In Chinese society, shaped largely by the Confucian patriarchal model, a higher value is ascribed to sons than daughters. Sons carry on the family name, have a higher wage-earning capacity, receive inheritance money, and remain at home to care for aging parents. Investing in a daughter, as a Hindi expression used to describe a similar phenomenon in India goes, is considered like planting a seed in a neighbor’s garden, since a daughter traditionally leaves home and moves in with her husband’s family.
The One-Child Policy, introduced in 1979 and aided by the concurrent introduction of the ultrasound in the 1980s, exacerbated China’s preference for boys by allowing parents to actively choose whether to bring pregnancies of female children to term, translating the cultural preference into actual manipulation of the sex ratio. With most couples limited to one child and ultrasound technology that could reveal the sex of a fetus before birth, experts agree that sex-selective abortion was widely used by parents to ensure that their first and only child was a boy. Although China has increased the number of exceptions to the policy, in what is essentially a piecemeal repeal of the policy as a whole, the impact of 35 years of population manipulation cannot be resolved immediately.
The ramifications of these population statistics, with considerably fewer women in the population than men as well as a rapidly aging population, amount to what is effectively a demographic crisis. It is worth noting that, in the short-run, China’s “lonely bachelors” have been contributing positively to the country’s annual GDP – up to 2% according to some estimates; according to Columbia University professor Shang-Jin Wei, this is a consequence of the greater value placed on accumulated wealth in the shrinking dating pool. However, with a birth rate far below the replacement rate and a rapidly aging population, the economy is beginning to feel the effects of the skewed population structure. Within the next few years, as China’s older citizens begin to retire, one worker will have to support two parents and four grandparents, a phenomenon graphically represented as an inverted pyramid. The combination of these adverse population trends suggest that China’s growth will decline significantly in the coming years.
The large gap between the number of men and women in the population also brings with it negative consequences for human rights, as the high numbers of single men – guang gun or “bare branches,” in reference to their inability to expand the family tree – have encouraged the development of large human trafficking networks throughout Asia and within China itself.
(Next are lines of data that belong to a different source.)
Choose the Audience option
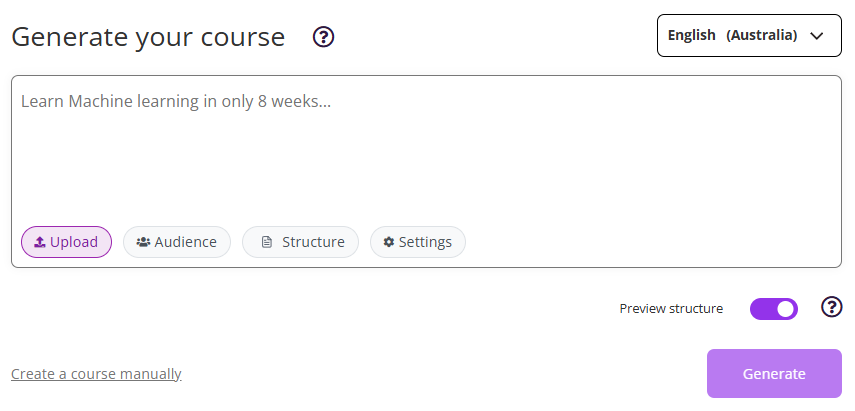Screen dimensions: 855x411 [177, 242]
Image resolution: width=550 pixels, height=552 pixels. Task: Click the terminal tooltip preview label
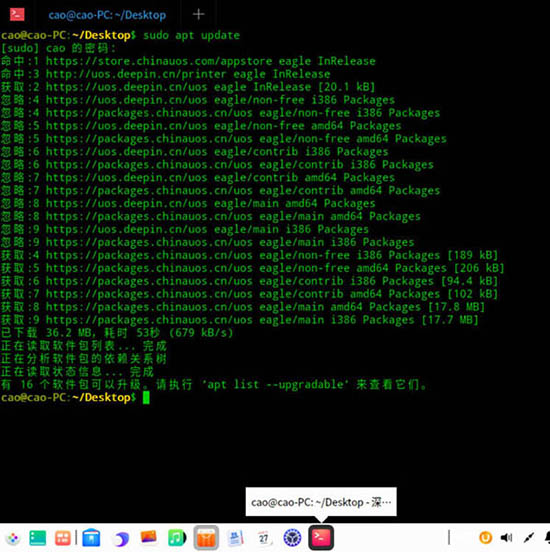321,502
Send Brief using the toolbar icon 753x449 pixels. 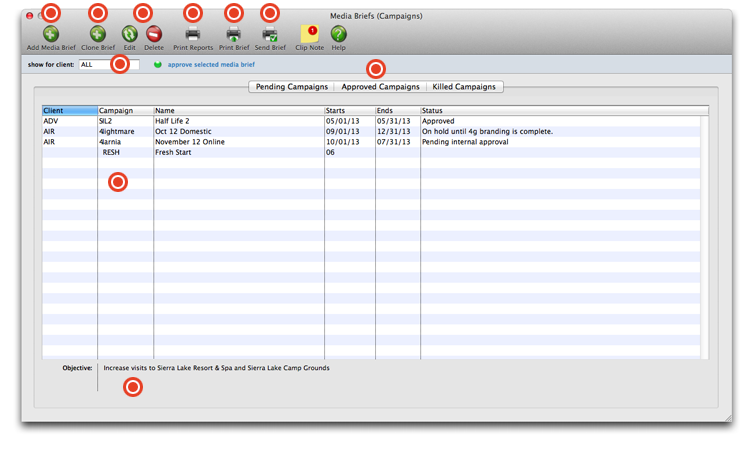tap(269, 33)
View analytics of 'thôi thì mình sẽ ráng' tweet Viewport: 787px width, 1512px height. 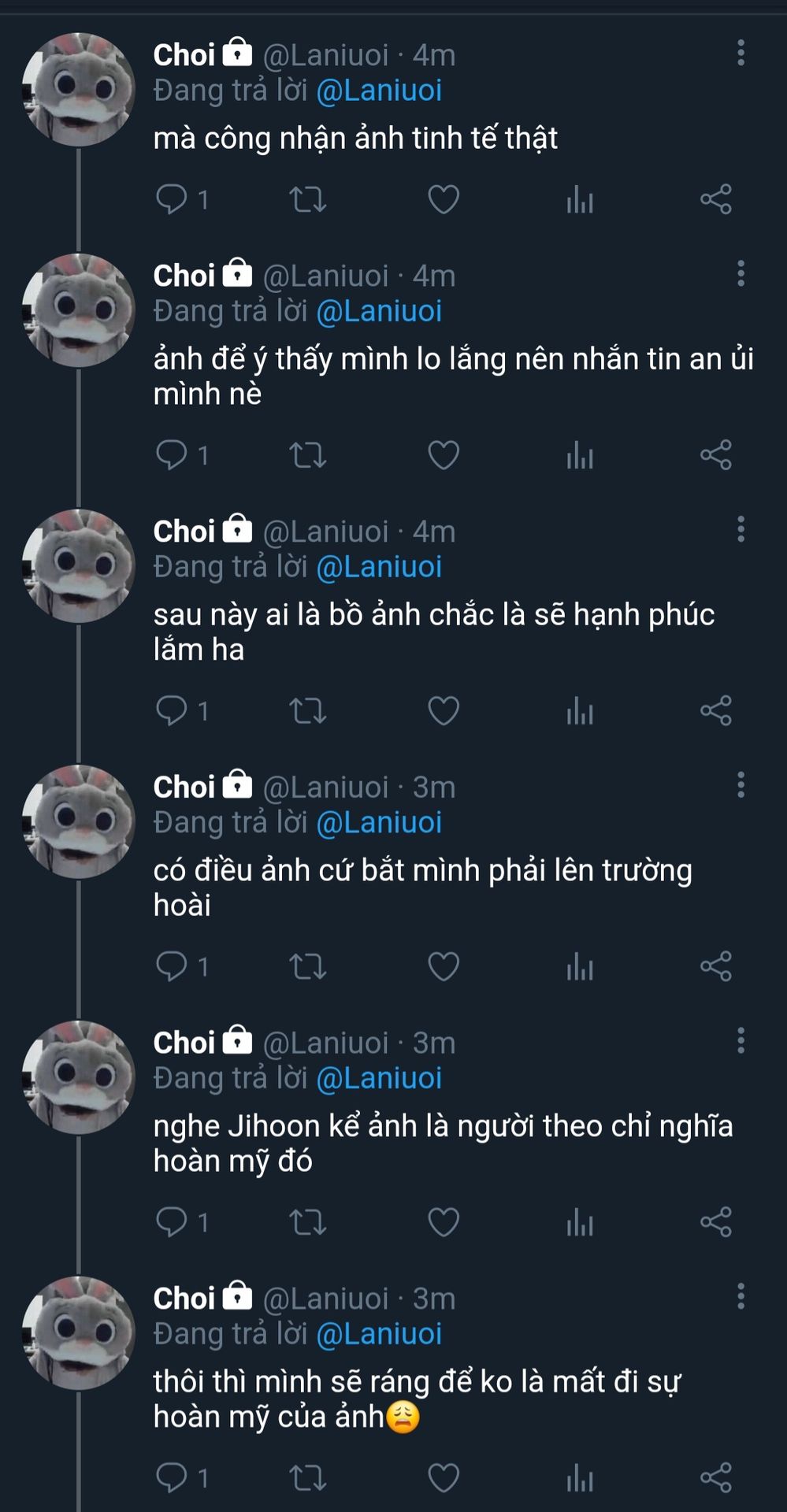580,1477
The 2014 Trafficking in Persons Report published by the U.S. Department of State stated that women throughout Asia are forced into prostitution or labor in China, a phenomenon that the report links directly to the one child policy: “The Chinese government’s birth limitation policy and a cultural preference for sons creates a skewed sex ratio… which may serve to increase the demand for prostitution and for foreign women as brides for Chinese men – both of which may be procured by force or coercion.”
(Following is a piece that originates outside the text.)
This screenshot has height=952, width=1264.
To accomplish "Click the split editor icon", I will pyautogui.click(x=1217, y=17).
Unfortunately, online shopping will not address some of the deeper issues that stem from China’s abundance of single men. While people like Jack Ma, CEO of Alibaba and now the richest man in China, may profit from the consumer frenzy that anti-Valentine’s Day ignites, the “celebration” represents a far more sinister reality that China will have to grapple with as its working population ages and its younger population is unable to sufficiently reproduce.